Analysehäuser veröffentlichen neue Kennziffern zu den ESG-Anstrengungen von Unternehmen – und erhöhen damit den Druck auf Entscheider. Auch der kürzlich veröffentlichte IPCC- Bericht über die weltweite Klimaerwärmung verleiht diesem Thema eine bedrohliche Portion Nachdruck. Der Haken: Oftmals sind veröffentlichte ESG- Kennzahlen nicht klar nachvollziehbar und führen vielfach in die Irre.

 

Digitale Tools sollen für Governance-Transparenz sorgen

PR-Floskeln oder echter Wandel? Das will die Politik genauer wissen: Mit einer Serie von Verordnungen, Richtlinien und Gesetzen verpflichten Bundesregierung und EU-Kommission die Unternehmen derzeit, mehr Informationen über ihre Geschäftsaktivitäten zu liefern. Im Zentrum stehen dabei – natürlich – die CO2-Emissionen.

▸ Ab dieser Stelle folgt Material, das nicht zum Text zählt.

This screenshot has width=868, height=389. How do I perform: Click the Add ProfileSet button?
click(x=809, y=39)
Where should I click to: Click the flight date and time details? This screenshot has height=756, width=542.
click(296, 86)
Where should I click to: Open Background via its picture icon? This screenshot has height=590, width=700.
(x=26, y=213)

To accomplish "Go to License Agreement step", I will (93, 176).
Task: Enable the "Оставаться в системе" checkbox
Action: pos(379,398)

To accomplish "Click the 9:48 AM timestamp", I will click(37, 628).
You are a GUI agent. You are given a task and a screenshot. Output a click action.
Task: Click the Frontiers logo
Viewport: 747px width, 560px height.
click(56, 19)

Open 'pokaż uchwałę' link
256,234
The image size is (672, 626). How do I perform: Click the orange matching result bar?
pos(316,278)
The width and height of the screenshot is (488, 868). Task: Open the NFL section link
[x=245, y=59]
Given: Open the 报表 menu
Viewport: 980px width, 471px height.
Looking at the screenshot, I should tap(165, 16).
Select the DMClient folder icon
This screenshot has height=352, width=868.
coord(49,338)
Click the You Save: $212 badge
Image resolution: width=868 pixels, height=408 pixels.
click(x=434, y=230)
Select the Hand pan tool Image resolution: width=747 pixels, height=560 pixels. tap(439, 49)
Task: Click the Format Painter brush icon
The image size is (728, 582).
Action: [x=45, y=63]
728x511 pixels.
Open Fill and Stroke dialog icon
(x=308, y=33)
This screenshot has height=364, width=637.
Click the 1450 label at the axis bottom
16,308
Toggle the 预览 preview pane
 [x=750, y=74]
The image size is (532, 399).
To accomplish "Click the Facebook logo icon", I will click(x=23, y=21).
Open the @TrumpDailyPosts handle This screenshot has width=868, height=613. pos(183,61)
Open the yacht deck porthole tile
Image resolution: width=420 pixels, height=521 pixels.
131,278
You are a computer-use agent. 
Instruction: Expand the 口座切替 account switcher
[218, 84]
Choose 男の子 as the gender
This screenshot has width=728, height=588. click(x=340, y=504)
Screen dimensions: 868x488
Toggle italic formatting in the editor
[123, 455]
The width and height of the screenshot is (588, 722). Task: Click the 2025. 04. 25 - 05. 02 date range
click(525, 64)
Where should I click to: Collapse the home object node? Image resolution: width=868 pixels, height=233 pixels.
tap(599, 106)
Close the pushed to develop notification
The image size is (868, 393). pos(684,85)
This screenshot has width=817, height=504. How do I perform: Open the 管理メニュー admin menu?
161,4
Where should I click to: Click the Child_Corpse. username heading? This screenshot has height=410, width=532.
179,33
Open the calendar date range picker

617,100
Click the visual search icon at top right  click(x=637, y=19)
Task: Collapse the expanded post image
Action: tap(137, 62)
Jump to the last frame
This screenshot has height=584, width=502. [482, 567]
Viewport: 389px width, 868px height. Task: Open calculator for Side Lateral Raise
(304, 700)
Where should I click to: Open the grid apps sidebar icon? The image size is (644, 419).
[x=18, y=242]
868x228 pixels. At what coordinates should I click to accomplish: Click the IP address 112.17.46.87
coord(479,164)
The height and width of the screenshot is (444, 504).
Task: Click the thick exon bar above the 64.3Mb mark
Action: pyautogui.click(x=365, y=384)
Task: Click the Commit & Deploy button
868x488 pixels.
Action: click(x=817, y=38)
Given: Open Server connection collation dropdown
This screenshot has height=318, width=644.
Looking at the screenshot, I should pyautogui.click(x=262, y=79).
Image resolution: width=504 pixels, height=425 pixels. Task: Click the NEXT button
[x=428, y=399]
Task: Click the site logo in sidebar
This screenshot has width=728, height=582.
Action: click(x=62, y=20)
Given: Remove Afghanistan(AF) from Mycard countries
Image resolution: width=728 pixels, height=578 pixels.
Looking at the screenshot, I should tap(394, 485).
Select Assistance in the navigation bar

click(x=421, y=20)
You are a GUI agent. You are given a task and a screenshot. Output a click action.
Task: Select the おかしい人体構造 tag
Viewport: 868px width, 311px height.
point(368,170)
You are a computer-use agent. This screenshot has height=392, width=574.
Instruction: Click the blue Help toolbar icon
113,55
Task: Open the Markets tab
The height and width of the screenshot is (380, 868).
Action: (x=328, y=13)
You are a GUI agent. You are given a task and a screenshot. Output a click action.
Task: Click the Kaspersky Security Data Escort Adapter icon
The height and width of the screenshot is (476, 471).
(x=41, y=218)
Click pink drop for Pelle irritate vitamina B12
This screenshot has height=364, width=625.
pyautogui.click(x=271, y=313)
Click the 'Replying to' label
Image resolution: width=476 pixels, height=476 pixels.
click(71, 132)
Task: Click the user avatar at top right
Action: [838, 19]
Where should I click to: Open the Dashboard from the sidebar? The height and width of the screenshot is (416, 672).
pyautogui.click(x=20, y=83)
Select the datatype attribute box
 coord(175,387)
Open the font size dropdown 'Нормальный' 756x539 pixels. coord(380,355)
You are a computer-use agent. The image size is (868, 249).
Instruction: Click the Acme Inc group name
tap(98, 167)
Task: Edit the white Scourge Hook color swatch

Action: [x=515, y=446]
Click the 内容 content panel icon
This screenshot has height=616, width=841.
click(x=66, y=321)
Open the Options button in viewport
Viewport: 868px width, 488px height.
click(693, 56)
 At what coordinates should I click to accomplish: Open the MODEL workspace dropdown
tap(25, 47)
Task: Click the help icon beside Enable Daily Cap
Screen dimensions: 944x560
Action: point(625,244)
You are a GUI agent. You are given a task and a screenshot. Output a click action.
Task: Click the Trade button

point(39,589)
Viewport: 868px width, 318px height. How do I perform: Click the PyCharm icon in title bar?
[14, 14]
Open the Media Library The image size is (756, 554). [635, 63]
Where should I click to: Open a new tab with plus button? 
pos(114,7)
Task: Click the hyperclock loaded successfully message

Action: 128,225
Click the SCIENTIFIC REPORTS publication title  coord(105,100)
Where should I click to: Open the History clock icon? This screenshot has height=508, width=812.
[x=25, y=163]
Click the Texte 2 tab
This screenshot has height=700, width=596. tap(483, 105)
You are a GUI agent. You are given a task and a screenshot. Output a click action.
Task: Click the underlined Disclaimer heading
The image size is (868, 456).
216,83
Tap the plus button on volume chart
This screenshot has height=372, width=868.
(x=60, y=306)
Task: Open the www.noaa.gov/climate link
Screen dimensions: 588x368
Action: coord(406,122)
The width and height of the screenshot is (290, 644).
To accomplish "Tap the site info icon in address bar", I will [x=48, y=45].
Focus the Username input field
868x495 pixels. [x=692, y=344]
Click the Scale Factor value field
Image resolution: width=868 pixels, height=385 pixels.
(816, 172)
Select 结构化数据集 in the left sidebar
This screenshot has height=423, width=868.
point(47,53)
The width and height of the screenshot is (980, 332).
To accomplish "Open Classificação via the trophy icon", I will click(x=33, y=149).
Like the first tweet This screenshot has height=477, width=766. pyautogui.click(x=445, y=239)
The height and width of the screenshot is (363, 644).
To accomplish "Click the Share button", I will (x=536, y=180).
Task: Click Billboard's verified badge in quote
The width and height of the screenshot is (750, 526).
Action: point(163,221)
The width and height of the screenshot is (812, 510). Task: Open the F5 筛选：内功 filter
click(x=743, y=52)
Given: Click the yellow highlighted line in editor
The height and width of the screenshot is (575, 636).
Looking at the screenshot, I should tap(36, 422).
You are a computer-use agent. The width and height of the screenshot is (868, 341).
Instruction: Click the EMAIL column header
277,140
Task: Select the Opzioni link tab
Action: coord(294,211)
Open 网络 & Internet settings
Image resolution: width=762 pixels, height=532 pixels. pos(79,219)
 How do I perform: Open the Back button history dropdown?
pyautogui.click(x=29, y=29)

Die Vorgaben sind eine Steilvorlage für spezialisierte Ratingagenturen, Analysehäuser und NGOs, die Daten auswerten und vermeintlich aussagekräftige Kennziffern beziffern. Da wäre zum Beispiel der sogenannte Erwärmungsbeitrag, der folgende Frage beantworten soll: Wie stark wird die Erde aufheizen, wenn sämtliche Unternehmen so agieren wie das Untersuchte?

Auch im Bereich Governance etablieren sich derzeit neue ESG-Kennzahlen, um Fortschritte von Unternehmen zu bewerten. Beliebt sind etwa die „Board Independence“ (prozentualer Anteil unabhängiger Aufsichtsräte) und die „Board Diversity“ (Frauenquote in Vorständen, Aufsichtsräten und anderen Gremien).

Dank neuer Online-Plattformen und -Tools sind die Zahlen und Bewertungen von Großunternehmen immer öfter kostenlos im Internet abrufbar. So veröffentlichten mindestens zwei ESG-Analysehäuser Erwärmungsbeiträge für sämtliche Dax-Unternehmen. Das erhöht den Druck auf Entscheider spürbar.

 

Wenn die Falschen unter Druck geraten

Keine Frage: Der Versuch, für Transparenz zu sorgen und Greenwashing zu entlarven, ist löblich. Allerdings scheitert er bisweilen daran, dass Kennzahlen nur begrenzte Aussagekraft besitzen oder gar in die Irre führen. Das birgt die Gefahr, dass die Falschen unter Druck geraten – und zugleich Milliarden von Anlegergeldern an grüne Scheinriesen fließen.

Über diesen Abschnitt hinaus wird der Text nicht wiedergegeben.